Edit the material from the line containing "This screenshot has height=465, width=606." through the line containing "Action: point(311,214)", inclusive, replacing "thumbs-up icon" with "like button" and keeping everything else the same. Return only those lines, without the pictures.

"""

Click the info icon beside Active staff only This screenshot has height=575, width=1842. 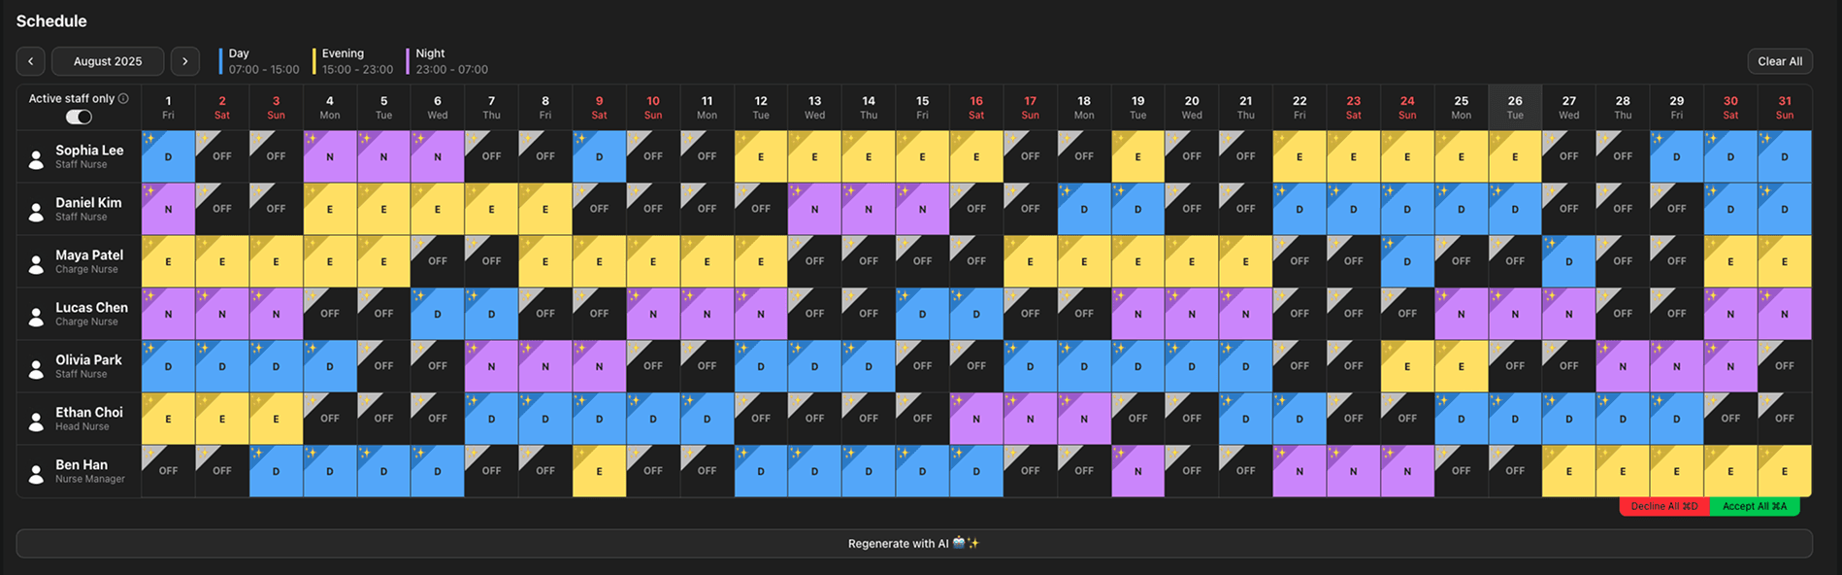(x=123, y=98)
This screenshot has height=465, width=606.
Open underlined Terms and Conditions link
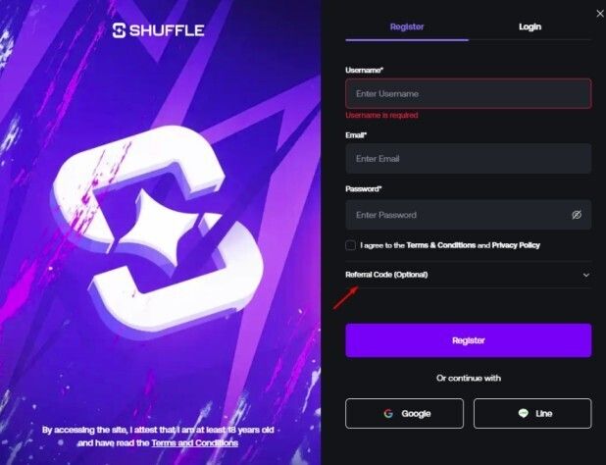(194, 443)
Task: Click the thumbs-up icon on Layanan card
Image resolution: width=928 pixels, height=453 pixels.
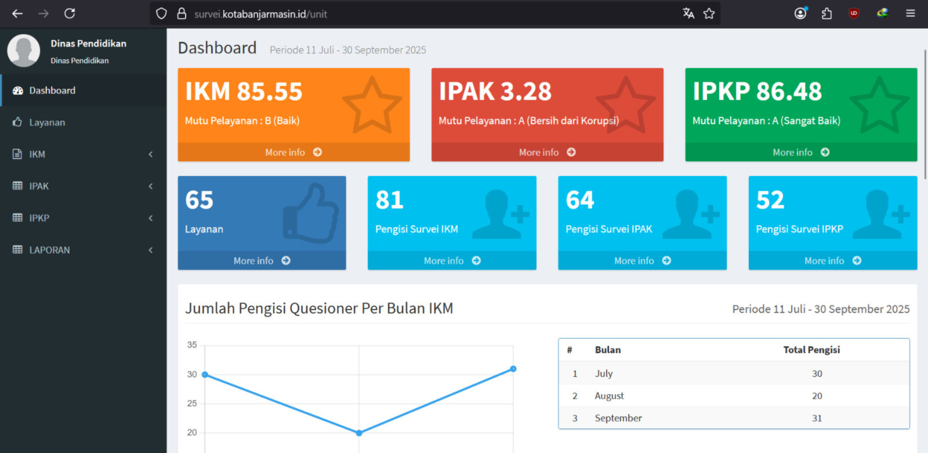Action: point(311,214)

"""
"""

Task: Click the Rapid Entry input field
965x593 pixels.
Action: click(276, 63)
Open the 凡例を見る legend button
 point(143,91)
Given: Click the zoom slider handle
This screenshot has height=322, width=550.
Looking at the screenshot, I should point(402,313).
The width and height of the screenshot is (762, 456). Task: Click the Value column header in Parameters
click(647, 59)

"""

▸ **RESULT BELOW**
This screenshot has height=465, width=606.
Open underlined Terms and Conditions link
(194, 443)
Task: Click the like button on Layanan card
Image resolution: width=928 pixels, height=453 pixels.
Action: point(311,214)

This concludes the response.